(Beginning of Given entries)

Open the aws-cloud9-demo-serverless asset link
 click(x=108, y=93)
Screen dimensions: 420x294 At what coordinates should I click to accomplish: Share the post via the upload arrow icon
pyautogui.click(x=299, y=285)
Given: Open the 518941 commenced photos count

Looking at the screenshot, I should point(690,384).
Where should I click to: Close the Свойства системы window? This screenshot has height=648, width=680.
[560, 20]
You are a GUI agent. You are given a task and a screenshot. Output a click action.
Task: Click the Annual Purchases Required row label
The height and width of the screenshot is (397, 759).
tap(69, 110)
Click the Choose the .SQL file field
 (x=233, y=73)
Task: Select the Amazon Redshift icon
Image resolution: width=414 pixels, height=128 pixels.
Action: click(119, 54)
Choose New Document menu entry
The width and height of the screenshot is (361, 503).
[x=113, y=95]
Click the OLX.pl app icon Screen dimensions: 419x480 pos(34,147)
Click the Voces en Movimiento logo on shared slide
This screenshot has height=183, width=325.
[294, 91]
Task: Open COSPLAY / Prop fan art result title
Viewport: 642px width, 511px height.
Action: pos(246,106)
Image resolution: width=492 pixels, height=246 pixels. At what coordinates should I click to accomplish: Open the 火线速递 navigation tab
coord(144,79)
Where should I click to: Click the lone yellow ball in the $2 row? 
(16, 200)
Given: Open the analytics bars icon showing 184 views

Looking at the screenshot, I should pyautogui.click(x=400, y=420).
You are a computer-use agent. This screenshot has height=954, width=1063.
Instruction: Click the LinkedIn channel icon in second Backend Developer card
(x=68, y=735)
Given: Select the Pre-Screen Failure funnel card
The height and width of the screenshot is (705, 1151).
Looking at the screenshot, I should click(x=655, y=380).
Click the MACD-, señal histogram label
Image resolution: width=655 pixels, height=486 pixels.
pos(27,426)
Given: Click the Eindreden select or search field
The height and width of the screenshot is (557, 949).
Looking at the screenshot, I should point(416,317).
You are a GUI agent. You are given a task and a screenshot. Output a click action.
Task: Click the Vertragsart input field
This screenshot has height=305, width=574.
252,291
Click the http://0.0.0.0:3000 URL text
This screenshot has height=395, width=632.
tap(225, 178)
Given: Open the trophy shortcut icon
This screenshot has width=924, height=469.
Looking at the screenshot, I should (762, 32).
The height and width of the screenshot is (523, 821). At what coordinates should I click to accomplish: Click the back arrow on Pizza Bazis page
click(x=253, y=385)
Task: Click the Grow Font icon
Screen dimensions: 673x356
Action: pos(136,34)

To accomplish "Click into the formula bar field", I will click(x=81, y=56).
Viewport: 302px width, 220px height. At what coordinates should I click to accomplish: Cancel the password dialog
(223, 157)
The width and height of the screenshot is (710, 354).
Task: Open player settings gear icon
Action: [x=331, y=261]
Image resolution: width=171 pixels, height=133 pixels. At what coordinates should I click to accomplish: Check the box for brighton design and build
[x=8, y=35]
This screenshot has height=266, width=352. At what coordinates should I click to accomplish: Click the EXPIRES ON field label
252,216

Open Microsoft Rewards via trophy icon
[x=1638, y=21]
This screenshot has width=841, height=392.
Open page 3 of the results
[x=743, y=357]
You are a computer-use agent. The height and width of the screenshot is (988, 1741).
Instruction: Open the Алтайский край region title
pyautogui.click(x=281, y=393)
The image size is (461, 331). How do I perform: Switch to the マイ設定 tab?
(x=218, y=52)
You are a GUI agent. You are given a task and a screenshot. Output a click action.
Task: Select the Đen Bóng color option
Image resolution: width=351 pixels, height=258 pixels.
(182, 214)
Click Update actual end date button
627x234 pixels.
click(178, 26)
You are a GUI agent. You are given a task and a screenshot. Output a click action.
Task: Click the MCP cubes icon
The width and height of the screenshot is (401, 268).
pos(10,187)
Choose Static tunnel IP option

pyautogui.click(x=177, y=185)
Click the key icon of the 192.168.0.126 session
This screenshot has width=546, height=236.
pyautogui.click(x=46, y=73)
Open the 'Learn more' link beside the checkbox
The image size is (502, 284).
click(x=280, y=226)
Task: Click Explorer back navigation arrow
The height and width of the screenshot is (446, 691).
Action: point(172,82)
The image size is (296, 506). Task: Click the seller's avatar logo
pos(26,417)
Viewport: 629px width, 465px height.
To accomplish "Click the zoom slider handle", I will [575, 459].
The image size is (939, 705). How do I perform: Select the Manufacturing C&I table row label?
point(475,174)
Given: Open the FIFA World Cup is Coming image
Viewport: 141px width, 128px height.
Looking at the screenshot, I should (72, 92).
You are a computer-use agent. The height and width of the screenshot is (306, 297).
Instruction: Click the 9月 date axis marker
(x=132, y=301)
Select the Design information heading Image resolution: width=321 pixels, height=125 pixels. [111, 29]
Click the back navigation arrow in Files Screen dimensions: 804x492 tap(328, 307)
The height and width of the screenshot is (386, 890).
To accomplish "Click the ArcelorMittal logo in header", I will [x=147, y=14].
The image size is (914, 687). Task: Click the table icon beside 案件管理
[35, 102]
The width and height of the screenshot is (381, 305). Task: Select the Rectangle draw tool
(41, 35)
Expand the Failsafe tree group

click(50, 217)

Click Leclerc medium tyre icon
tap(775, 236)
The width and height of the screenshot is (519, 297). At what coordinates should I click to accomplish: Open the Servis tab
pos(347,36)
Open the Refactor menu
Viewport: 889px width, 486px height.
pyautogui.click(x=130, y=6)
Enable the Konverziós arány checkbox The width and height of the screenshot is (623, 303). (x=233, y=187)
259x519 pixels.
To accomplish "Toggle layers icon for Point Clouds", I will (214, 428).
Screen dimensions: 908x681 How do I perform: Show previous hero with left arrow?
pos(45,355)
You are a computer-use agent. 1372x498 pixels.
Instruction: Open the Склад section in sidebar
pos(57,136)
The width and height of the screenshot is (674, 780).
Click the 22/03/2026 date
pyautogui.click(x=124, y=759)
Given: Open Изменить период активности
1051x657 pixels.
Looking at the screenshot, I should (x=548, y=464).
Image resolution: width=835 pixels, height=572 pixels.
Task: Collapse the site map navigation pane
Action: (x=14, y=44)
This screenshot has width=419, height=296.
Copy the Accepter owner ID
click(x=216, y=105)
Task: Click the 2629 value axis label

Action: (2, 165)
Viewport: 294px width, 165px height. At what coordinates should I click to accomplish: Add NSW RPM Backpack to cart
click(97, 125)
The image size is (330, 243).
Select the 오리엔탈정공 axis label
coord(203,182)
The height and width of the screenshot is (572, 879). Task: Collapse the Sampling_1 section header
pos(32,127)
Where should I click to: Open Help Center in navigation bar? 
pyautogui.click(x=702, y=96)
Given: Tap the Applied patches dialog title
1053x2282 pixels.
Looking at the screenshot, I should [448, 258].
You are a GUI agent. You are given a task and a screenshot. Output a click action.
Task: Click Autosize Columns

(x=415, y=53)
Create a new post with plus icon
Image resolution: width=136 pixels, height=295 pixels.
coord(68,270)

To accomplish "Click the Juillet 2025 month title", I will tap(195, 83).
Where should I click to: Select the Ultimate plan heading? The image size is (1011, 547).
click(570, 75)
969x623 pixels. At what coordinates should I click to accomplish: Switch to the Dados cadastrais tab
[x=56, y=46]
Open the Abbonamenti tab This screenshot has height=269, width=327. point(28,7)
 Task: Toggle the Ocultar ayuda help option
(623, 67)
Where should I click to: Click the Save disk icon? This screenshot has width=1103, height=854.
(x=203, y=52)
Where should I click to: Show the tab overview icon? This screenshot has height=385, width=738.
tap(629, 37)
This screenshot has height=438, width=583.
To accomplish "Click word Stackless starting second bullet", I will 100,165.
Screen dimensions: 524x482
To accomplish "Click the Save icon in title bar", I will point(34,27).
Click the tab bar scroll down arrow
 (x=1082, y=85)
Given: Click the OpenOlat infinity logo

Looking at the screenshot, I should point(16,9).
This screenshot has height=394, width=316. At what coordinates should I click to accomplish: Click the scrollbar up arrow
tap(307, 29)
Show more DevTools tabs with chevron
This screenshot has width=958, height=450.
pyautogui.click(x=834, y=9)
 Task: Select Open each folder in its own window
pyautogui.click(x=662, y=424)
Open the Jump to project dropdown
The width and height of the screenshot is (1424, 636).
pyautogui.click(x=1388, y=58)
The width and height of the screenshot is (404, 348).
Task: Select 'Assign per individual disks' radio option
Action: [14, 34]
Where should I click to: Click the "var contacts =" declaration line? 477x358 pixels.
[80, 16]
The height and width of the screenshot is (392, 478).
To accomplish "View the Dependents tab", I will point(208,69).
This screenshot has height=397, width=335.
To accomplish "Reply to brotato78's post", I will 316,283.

(End of Given entries)

**Work to complete:** A single number is the expected answer: how many lines of the entries contain "computer".

**Solution for this problem:** 4